Clinical-Medical Image - International Journal of Clinical & Medical Images (2022) Volume 9, Issue 11
Author(s): Davar Ali*
Department of Cardiology, Ataturk University, 25030 Yakutiye, Turkey
Date of Submission: 03 November 2022, Manuscript No. ijcmi-23-88668; Editor assigned: 05 November 2022, Pre QC No. P-88668; Reviewed: 18 November 2022, QC No. Q-88668; Revised: 21 November 2022, Manuscript No. R-88668; Published: 28 November 2022, DOI: 10.4172/2376-0249.1000856
Citation: Ali D. (2022) The Neural Correlates of Heart Rate Variability. Int J Clin Med Imaging 9:856.
Copyright: © 2022 Ali D. This is an open-access article distributed under the terms of the Creative Commons Attribution License, which permits unrestricted use, distribution, and reproduction in any medium, provided the original author and source are credited.
The morphology of the grey matter and its relationship to HRV can be evaluated using T1-weighted magnetic resonance imaging (MRI) with volumetric comparisons of manually, semi-automatically or automatically delineated neuroanatomical regions of interest, or with automated computerized techniques such as voxel-based morphometry (VBM) and cortical thickness measures. The VBM method hypothesizes that the gray matter volume of each brain region can be quantified by calculating the sum of all the voxels classified as gray matter. Assessment of cortical thickness with T1 -weighted images is a methodological alternative to VBM measurements, especially in detection of small cortical changes.
The relationship between brain activity in different regions and HRV can be evaluated using functional magnetic resonance imaging (fMRI). This method shows time-varying regional changes in brain metabolism, which can arise from different task-induced cognitive and emotional state changes or be the result of changes in the brain during the resting state. Changes in blood flow and blood oxygenation in the brain are closely linked to neural activity and are called “hemodynamic responses.” Neuronal activity causes an increase in local cerebral blood flow (CBF) and oxygenated blood displaces deoxygenated blood and generates the blood oxygen level dependent (BOLD) MRI signal. Importantly, both vascular and neural mechanisms underlie the BOLD signal. Therefore, in addition to reflecting neural activity, the BOLD signal also reflects changes in other hemodynamic responses such as CBF, cerebral blood volume and the cerebral metabolic rate.
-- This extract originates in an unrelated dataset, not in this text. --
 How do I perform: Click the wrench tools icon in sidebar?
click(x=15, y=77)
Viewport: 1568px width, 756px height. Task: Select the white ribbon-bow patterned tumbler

The key component of the BOLD signal is a hemodynamic response function (HRF), measurable as the transient signal change arising after a short stimulus and represents a fixed coupling between neural activity and the subsequent local hemodynamic response. The temporal structure of the HRF differs across brain regions and between subjects. These inter individual differences can be investigated by three parameters that characterize the HRF: response height (RH), time-to-peak (TTP) and full-width at half-max (FWHM). Alterations in CBF can be evaluated using an injected contrast agent and perfusion weighted MRI or using arterial spin labeling, which allows real time, non-invasive, quantitative assessment of cerebral perfusion. The main postulate of CBF assessment, using arterial spin labeling, is that what is measured is the delivery of blood to the capillary bed and, hence, a property of the tissue itself. This method is characterized by a poorer signal-to-noise ratio (a measure that compares the level of a desired signal to the level of background noise) than BOLD-based fMRI. However, in some cases, this method is favoured over BOLD-based fMRI, for example, for tasks, which are sporadic or longer than a few minutes. Investigation of neural correlates of resting HRV are important, because HRV at rest is a commonly used surrogate for the functioning and health of the autonomic nervous system and the resting state is the least confounded [1-3].
The results of studies performed using magnetic resonance imaging confirm that HRV measures associated with cardiac vagal and sympathetic control can be linked with the volume, activity and connectivity of specific brain regions. Our findings provide support for the interconnection of the brain and the heart by both structural and functional networks and indicate complex multi-level interactions.